I have been so mired in my own warfare that I did not check Michael Reardon's blog for the entire summer - until last week. It ends in June, right before his trip to Ireland, where he died, not from a climbing fall, but from being knocked over by a rogue wave and swept out to sea. He drowned. A climber died... at sealevel... in fact IN sea level. How absurd, and also - how completely real life. Because real life is like that. The world's miscreants and cowards die of toenail fungus at 98, and the world's bravest (and most reckless, damn it, Mike) die AFTER a climb, standing around waiting for the bus, for no good reason. Just because, as one of my students one said to me: fate, ma'am, surely is a motherfucker. Mike, not 1% of us would do for one day what you did every day of your life. For you to drown is the metaphorical equivalent of you dying from a fall in the shower. It's just absurd - and also, totally unfair. And alsp pretty standard real life.
This "file footage" of Mike at Flagstaff. There he is, up there with no gear - just shoes and a sweatshirt and jeans.
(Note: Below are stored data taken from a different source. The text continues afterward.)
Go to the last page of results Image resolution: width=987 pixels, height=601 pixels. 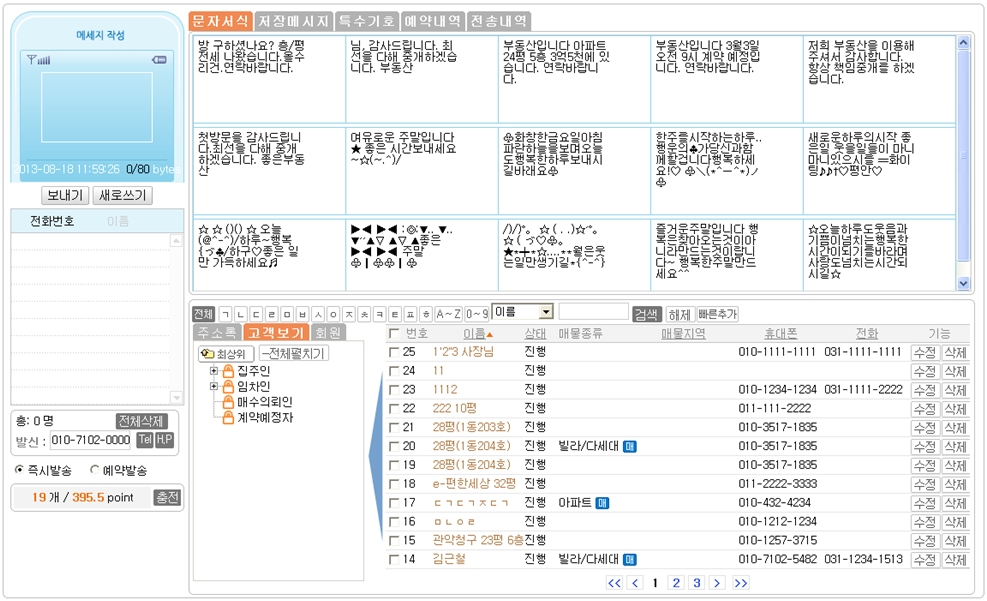[x=741, y=583]
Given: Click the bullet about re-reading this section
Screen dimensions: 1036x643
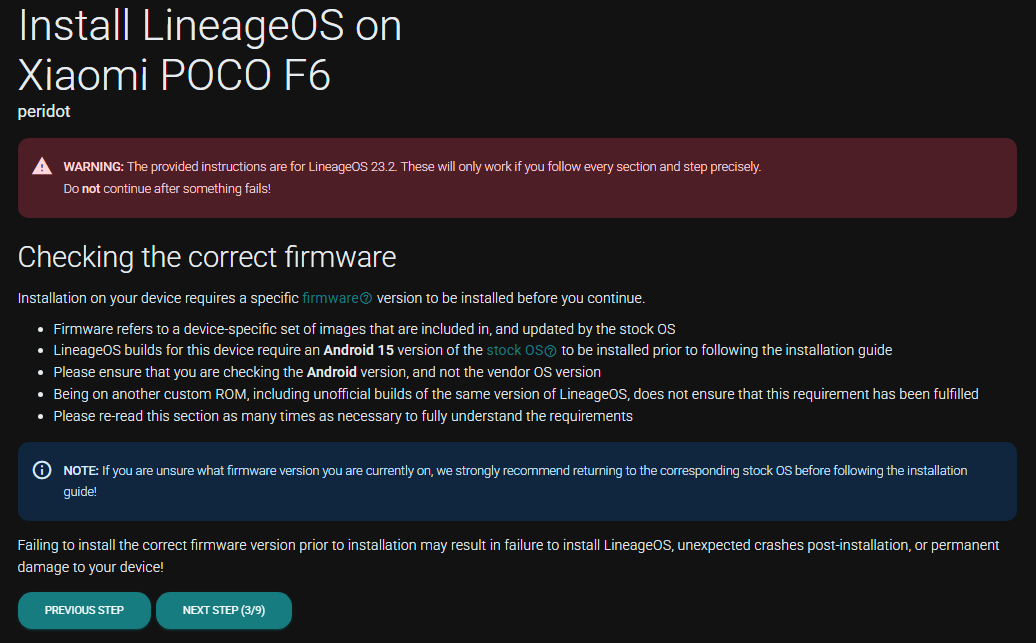Looking at the screenshot, I should pos(343,416).
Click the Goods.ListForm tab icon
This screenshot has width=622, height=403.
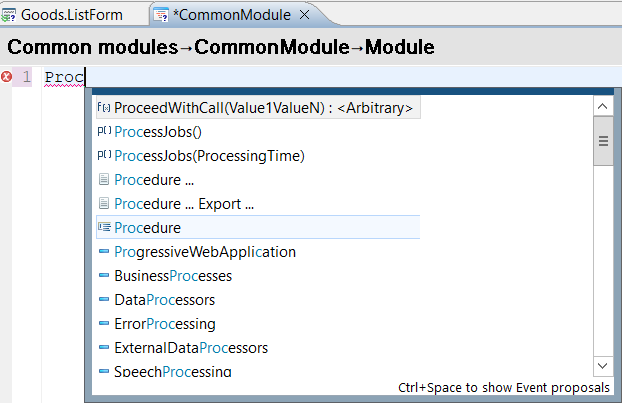pyautogui.click(x=10, y=15)
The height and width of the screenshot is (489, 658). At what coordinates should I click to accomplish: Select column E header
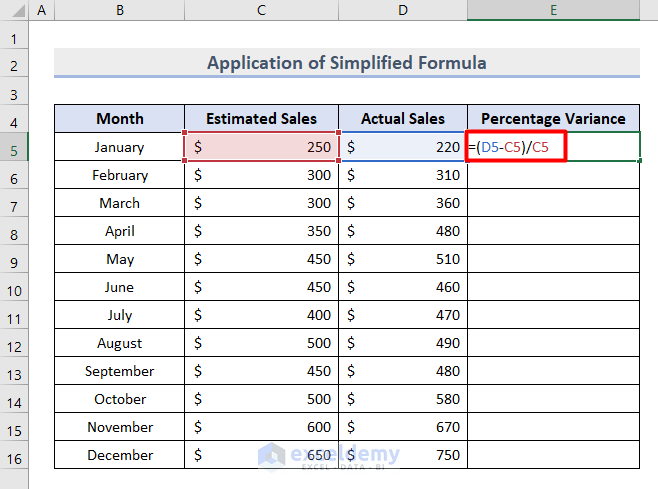[x=553, y=10]
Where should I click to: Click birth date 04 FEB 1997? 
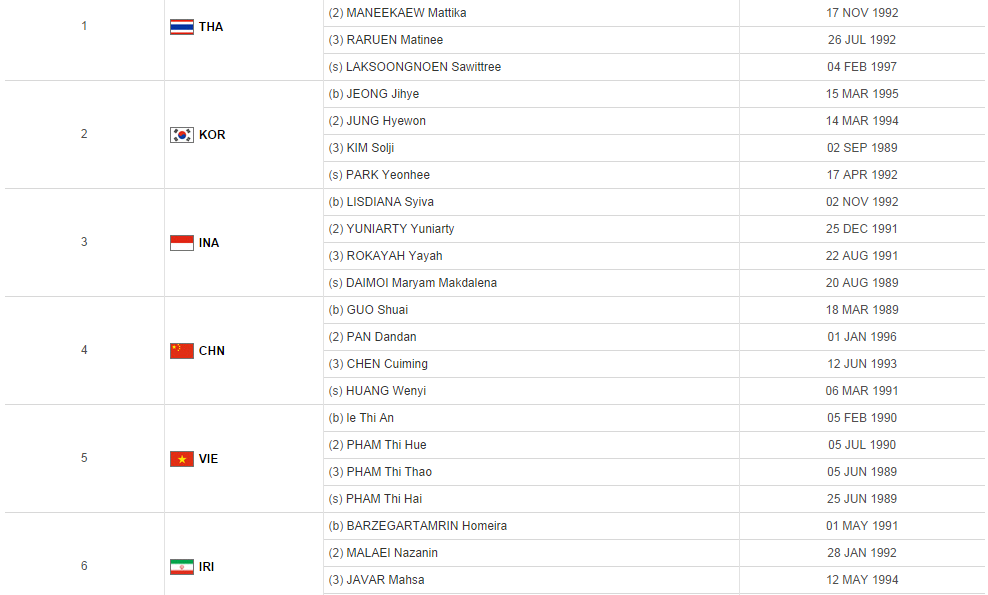pos(862,67)
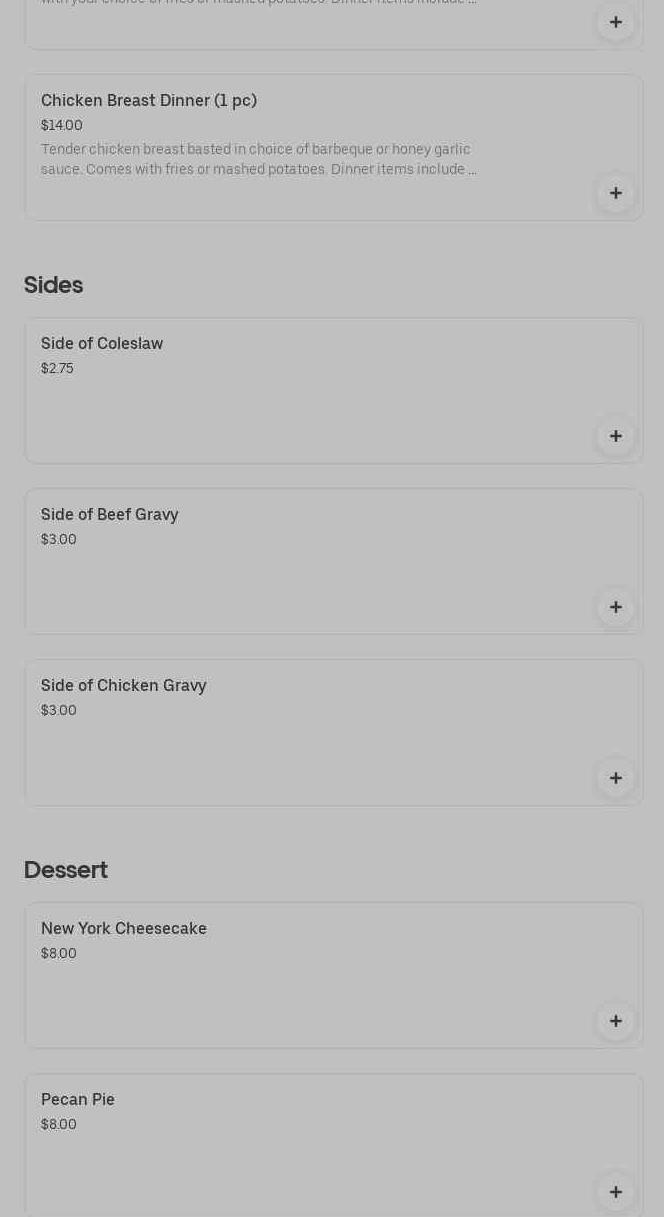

Incredible.
I am, of course, a recreational climber, and I have no right to be appalled and heartsick about the death of a free-soloist who had more talent and drive in his little finger than I have in my entire body. But this sort of thing does appall me and it does make me heartsick. Anyone who has ever climbed and liked it just a little bit knows what Michael Reardon was doing and knows (just a little bit) why, and that knowing is what makes the loss so difficult. I have been clicking in and out of Mike's blog about once a day for the last several, and saying, over and over, oh, fuck. Because it just ends, right there at the entry where he says he is off to Ireland to climb.
I felt the same kind of appalled and heartsick when I heard about Ryan Shay. I am sure everyone who has ever lined up for a marathon can understand why. As I was snapping those pictures of the race the other day, Ryan Shay was being carted to the morgue for no reason anyone can understand, even now, after his autopsy. Because fate, ma'am, is a motherfucker? Is that the reason? Oh yes, right. Absolutely.
2 comments:
This is why each day has it's own charm (when I'm balanced and not grumpy enough to realize it). I never know when it will be my last. I guess this is a good reminder.
But if something had happend to us while we were in Kenya last month, I would have said, okay. At least we did it doing something we loved. Is that selfish?
Nope - you've always put yourself on the frontlines Mohadoha. No one would blame you for being who you are.
It is so nice to "see" you here. Sort of like old times, except without the MA classes and the bad boyfriends. *sigh*.